When the complete history of the pandemic is written a decade or so from now, one chapter should be devoted to the most curious discovery of all: Virtual racing is as dangerous for professional drivers as real-life competition, with Daniel Abt being the latest example.
NASCAR drivers learned lessons the hard way
In its search to fill the void after the COVID-19 pandemic shut down all sports, NASCAR officials came up with a fun idea. They pulled a bunch of drivers together to compete in iRacing – virtual competitions streamed online for other gamers to watch and shown on TV for race fans to follow.
The gimmick worked. A country nearly completely shut down by quarantining blew through everything Netflix and Amazon Prime had to offer while waiting for ESPN to roll out The Last Dance, so the audience gobbled up iRacing beginning in March.
Unfortunately, there were a couple of notable crash-and-burns – and we’re not talking about make-believe Chevys plowing into make-believe SAFER barriers on a make-believe Turn 3. Two drivers took hits because of bad behavior.
First, Bubba Wallace quit mid-race after crashing and signed off with a rant that included an expletive. That cost Wallace one of his real-life sponsorships.
Not long afterward, Kyle Larson messed up really badly by uttering a racial slur during a competition. Sponsors tripped over each other in a race to distance themselves from Larson, and the Chip Ganassi team fired him. Larson, 27, was early in his seventh full season of a very promising career and faces a long road back to finding a ride in the NASCAR Cup Series.
Daniel Abt got caught employing a ringer
Formula E driver Daniel Abt got caught cheating over the weekend in the Race at Home Challenge eSports series. The 27-year-old German was discovered to have turned over the game controls to Lorenz Hoerzing, a professional eSports competitor.
Formula E is a race series for electric-powered racecars comparable in design specifications to Formula One cars, and Abt has been part of the circuit since its 2014 debut. The Audi driver has two victories and eight other podium finishes in 63 career starts, never having missed a race.
The eSports version of the series features regular Formula E drivers competing from home. Getting motivated to compete in the latest simulated race on a virtual version of the Berlin Tempelhof track was apparently more than Abt could handle.

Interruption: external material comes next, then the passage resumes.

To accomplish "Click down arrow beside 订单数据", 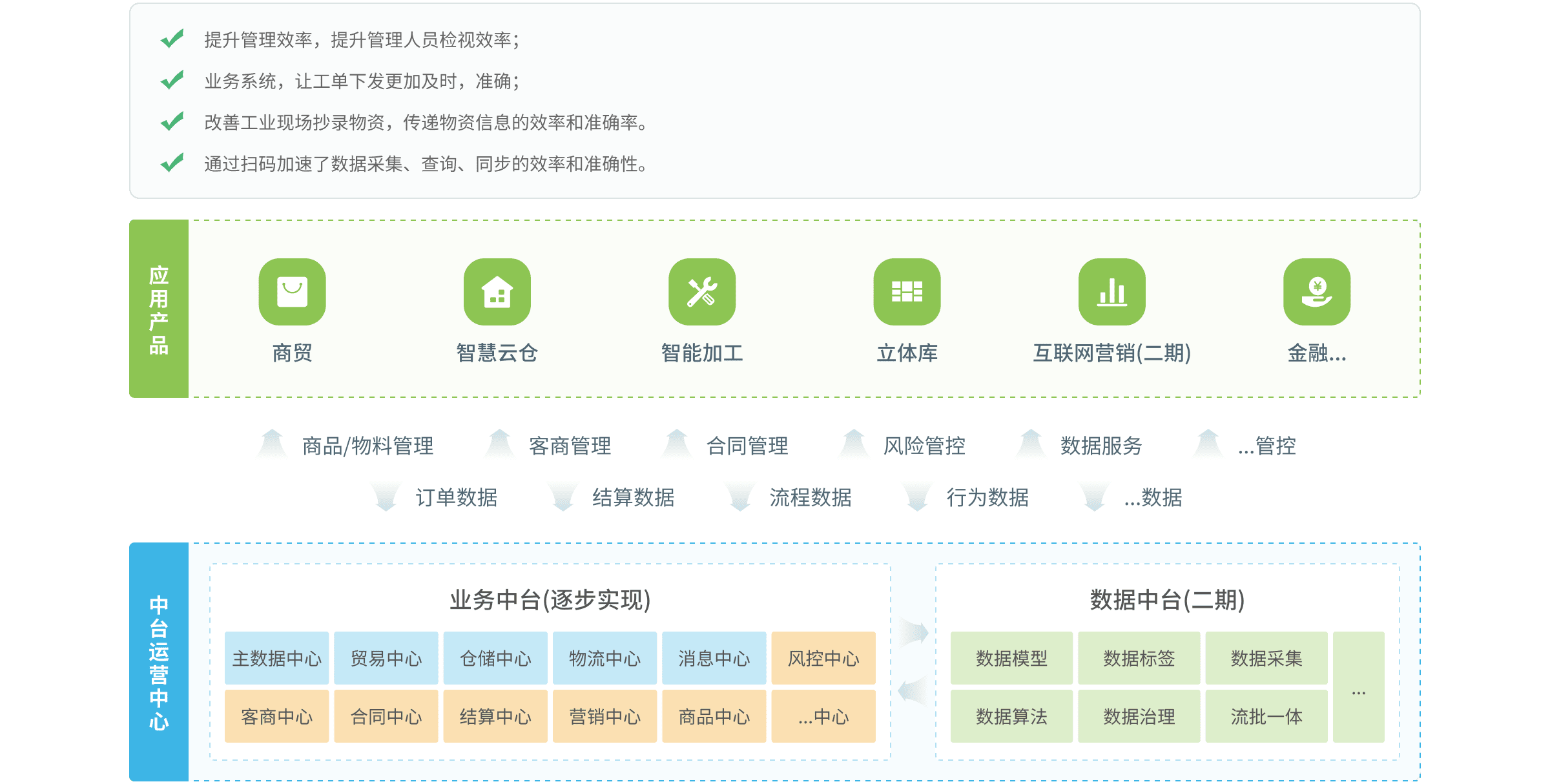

“I did not take it as seriously as I should have,” Abt said in a statement after getting caught. “I am especially sorry about this because I know how much work has gone into this project on the part of the Formula E organization. I am aware that my offense has a bitter aftertaste but it was never meant with any bad intention.”
Englishman Oliver Rowland won the event and Stoffel Vandoorne of Belgium placed second. It was Vandoorne and two-time Formula E champ Jean-Eric Vergne of France who were responsible for blowing the whistle on Abt.
“Please ask Daniel Abt to put his Zoom next time he’s driving, because like Stoffel said, I’m pretty sure he wasn’t in,” Vergne said on his Twitch stream.
Sure enough, Formula E officials pulled the IP addresses being used by the racers and concluded that Abt wasn’t at the controls.
Daniel Abt was hit with harsh penalties
Formula E driver Daniel Abt’s bit of deception involving the use of a ringer was met with harsh penalties beginning with disqualification from last weekend’s race and being stripped of all his points in the virtual series.
There were real-life implications as well, beginning with being ordered to donate $15,500 to charity. The Audi team subsequently announced that it had suspended Abt, which could conceivably cost him his ride when Formula E resumes racing this summer.
Abt’s ringer, Lorenz Hoerzing, was disqualified from all future rounds of an unrelated online gaming competition.